One thing that really stands out when traveling around India is the prevalence of billboards advertising investments in mutual funds. Likewise, when visiting libraries, it’s not uncommon to find educational books on options trading. This suggests that India’s retail financial markets are not only growing, but already fairly mature.

That said:

As of January 9, 2026, our covered-call stock portfolio has increased slightly by +0.44% and closed at $10,653. For the sake of transparency, it’s worth noting that the slight decline is due to USD/EUR exchange rate movements. The U.S. dollar kept appreciating against the euro, which reduced the total value when expressed in USD.

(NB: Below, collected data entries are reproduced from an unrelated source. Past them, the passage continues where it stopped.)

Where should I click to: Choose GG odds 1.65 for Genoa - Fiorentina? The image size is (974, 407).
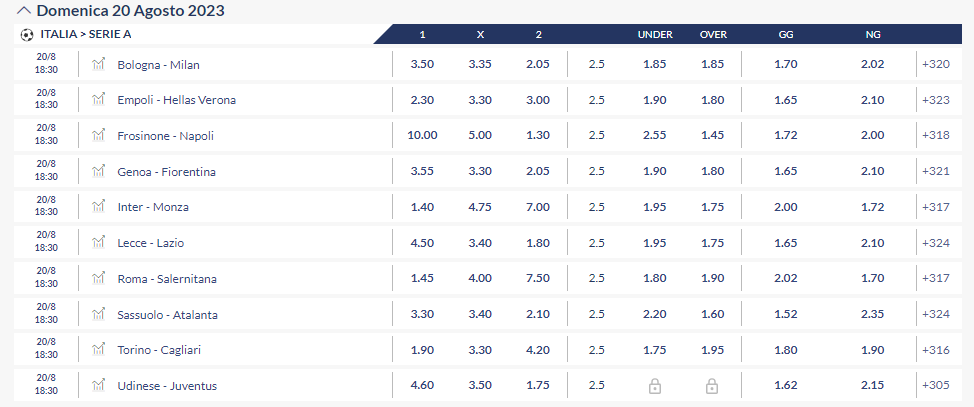[x=786, y=171]
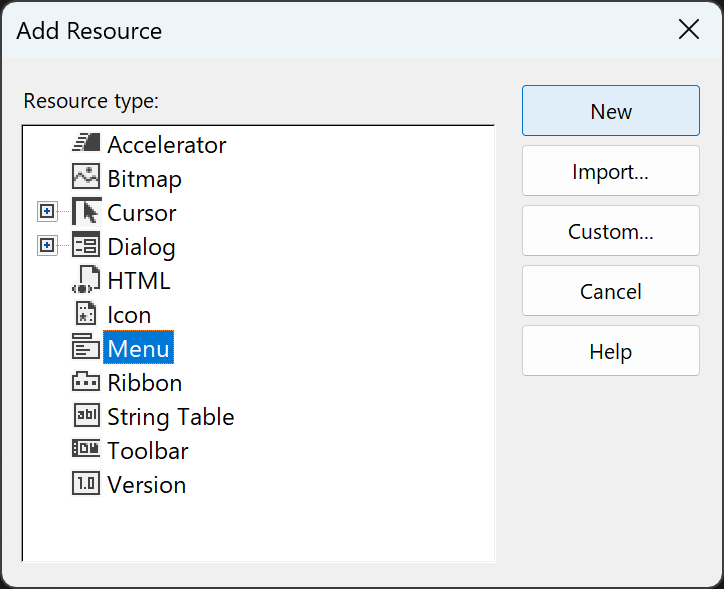Click the Version resource icon
This screenshot has height=589, width=724.
click(x=86, y=484)
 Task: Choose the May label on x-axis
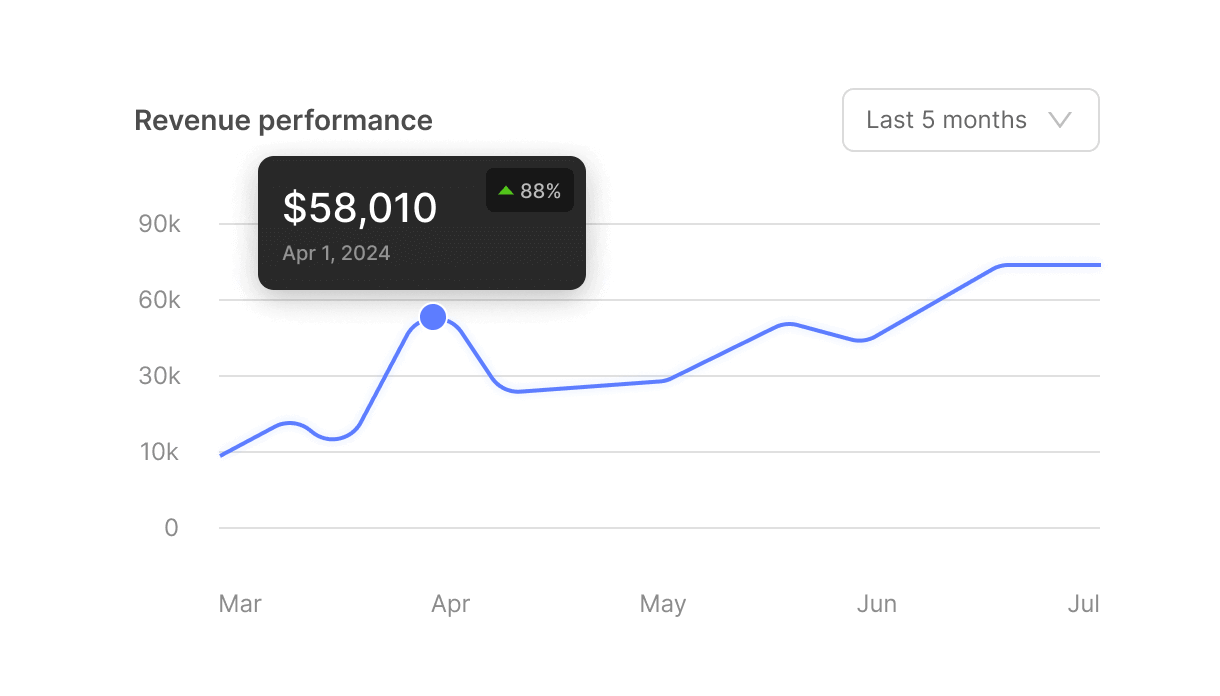[x=663, y=604]
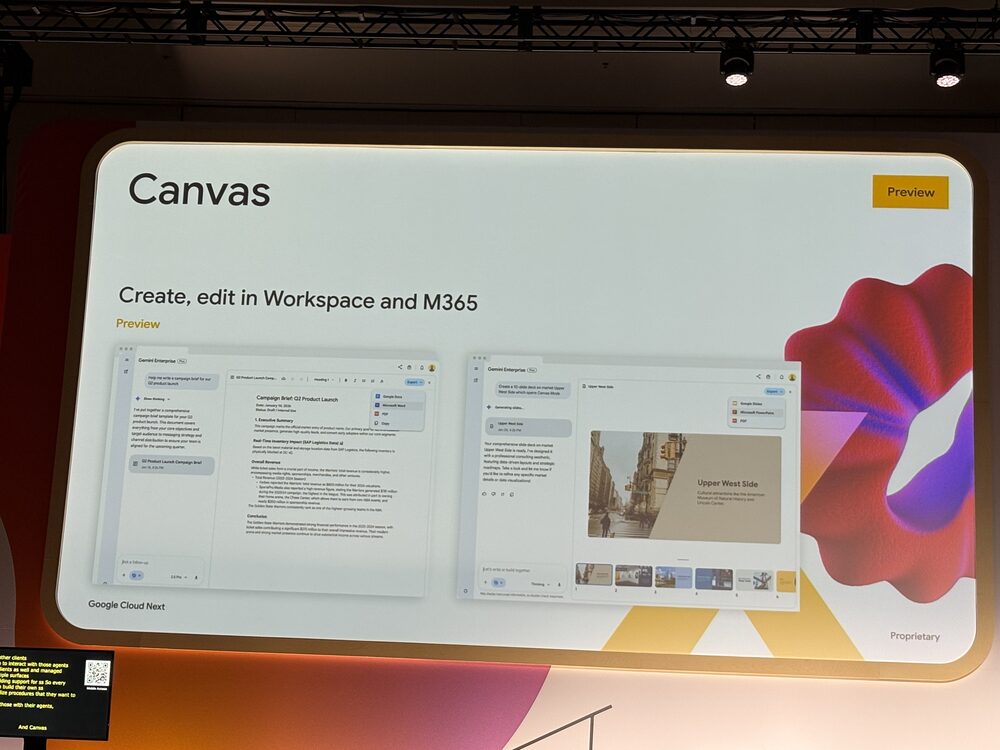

Our covered call portfolio is up 2.37%, modestly outperforming the S&P 500 (+0.84%). An encouraging start to the year.

Options trades:

At the end of the week, I also adjusted our NVDA bull put credit spread, rolling it down and forward to next week’s expiry for a net credit. If you’ve been following our journey, you already know this is my favorite strategy - rolling for a credit. Using the premium received, I purchased an additional 0.1 fractional share of NVDA, increasing our total holdings to 101 shares.

Current positions

  • NVDA JAN 16, 2026 179/169 Bull Put Credit Spread
  • 2X BMY JAN 30, 2026 51/47 Bull Put Credit spread
  • SHELL FEB 20, 2026 29  Cash-Secured Put
  • NVDA JUNE 18, 2026 $116 Covered Call 

One of the primary goals of our covered call stock portfolio is to gradually reduce debt while maintaining a long position of 100 shares in NVDA. Notably, we earned $65 in options premium this week. If we can consistently average that amount, it would take approximately 63 weeks to fully eliminate our margin debt of $4,146.  I’d be quite happy to eliminate this margin debt in 2026 without selling any stock - let’s see how it goes. 

Another point worth noting: I’m exploring selling cash-secured puts instead of credit spreads to increase premium collection, though this comes with exposure to larger drawdowns. Using margin in the current environment doesn’t seem prudent, but after reducing margin usage by an additional ~$1,000 could be worth considering.